# Rocket Dock ähnliches Programm gesucht...



## Arney (25. Juli 2011)

*Rocket Dock ähnliches Programm gesucht...*

Tach,
ich suche ein Prog mit dem ich meinen Desktop etwas schlanker kriege. so ähnlich wie Rocket Dock. Kann mir hier jemand einen Tipp geben?
Danke


----------



## mae1cum77 (25. Juli 2011)

*AW: Rocket Dock ähnliches Programm gesucht...*

Hallo!
Ich benutze Fences von Stardock. Ordnet die Icons, überlebt auch wilde Auflösungswechsel und per Doppelklick auf eine freie Desktopstelle, werden alle Icons aus- bzw eingeblendet.
Alternativen zu Rocket Dock kenne ich nur Shareware... da muß man für volle Funktionalität leider zahlen.
MfG


----------



## Arney (26. Juli 2011)

*AW: Rocket Dock ähnliches Programm gesucht...*

Danke schonmal, werde ich mal testen...


----------



## jonny.pl (20. Mai 2012)

*AW: Rocket Dock ähnliches Programm gesucht...*

Kann man mit dem Programm auch Überschriften setzen für die Jeweiligen "Menüpunkte"

In XP hatte ich es so, es hab die Überschrift Games dann folgen die Games, dann ein Trennstrich sozusagen und dann folge es mit Anwendungen ... usw ... und dadrunter halt die einzelnen Programme gelistet ...
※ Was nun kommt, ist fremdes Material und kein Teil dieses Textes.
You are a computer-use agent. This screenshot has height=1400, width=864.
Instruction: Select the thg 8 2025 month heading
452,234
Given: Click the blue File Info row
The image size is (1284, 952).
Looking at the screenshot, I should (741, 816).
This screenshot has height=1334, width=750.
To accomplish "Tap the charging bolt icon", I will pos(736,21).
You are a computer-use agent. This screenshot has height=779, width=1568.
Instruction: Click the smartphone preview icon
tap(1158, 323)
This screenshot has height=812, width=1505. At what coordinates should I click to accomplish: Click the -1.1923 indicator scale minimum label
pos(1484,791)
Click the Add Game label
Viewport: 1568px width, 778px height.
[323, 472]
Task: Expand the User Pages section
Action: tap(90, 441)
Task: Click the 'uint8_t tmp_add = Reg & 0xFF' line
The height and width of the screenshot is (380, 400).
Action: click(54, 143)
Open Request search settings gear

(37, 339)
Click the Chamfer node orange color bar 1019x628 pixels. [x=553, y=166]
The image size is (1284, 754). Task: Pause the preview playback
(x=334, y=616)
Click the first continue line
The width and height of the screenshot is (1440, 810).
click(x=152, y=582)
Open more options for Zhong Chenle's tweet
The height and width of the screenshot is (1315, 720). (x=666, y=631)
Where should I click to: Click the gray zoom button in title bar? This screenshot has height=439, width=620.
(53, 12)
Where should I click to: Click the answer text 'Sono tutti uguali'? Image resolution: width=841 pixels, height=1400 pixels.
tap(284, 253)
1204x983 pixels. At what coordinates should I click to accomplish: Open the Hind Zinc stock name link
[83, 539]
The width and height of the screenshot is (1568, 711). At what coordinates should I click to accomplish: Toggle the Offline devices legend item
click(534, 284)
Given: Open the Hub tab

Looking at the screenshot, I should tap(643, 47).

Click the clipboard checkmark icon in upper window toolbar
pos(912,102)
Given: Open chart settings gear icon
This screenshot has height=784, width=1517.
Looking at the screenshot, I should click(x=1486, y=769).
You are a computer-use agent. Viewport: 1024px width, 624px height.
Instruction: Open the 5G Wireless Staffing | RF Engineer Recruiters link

Nur musste man dann z.B: NICHT auf Games klciken damit man alle Spiele sehen kann ... ^^

Games
------
Diablo 
Fifa


Anwendungen
------------
Windows Movie Maker ...


----------



## Arbaraith (20. Mai 2012)

*AW: Rocket Dock ähnliches Programm gesucht...*

ObjectDock, auch bei Stardock zu finden
die freie version is völlig ausreichend.


----------



## jonny.pl (20. Mai 2012)

*AW: Rocket Dock ähnliches Programm gesucht...*



Arbaraith schrieb:


> ObjectDock, auch bei Stardock zu finden
> die freie version is völlig ausreichend.


 
Wenn es da so mit dabei ist, wäre das natürlich geil und umsonst noch besser, was kann denn die Full mehr, das man zahlen mussu nd ist es eine Investition wert?


----------



## Arbaraith (3. Juni 2012)

*AW: Rocket Dock ähnliches Programm gesucht...*

Hm, die Vollversion habe ich nie probiert. Die Freeversion läßt mich alles über die Dockleiste starten und hält meinen Desktop frei von icons

hier mal der link zu deren Vergleich zwischen free und vollversion und dem download
ObjectDock - Animated Dock for your Shortcuts and Widgets


----------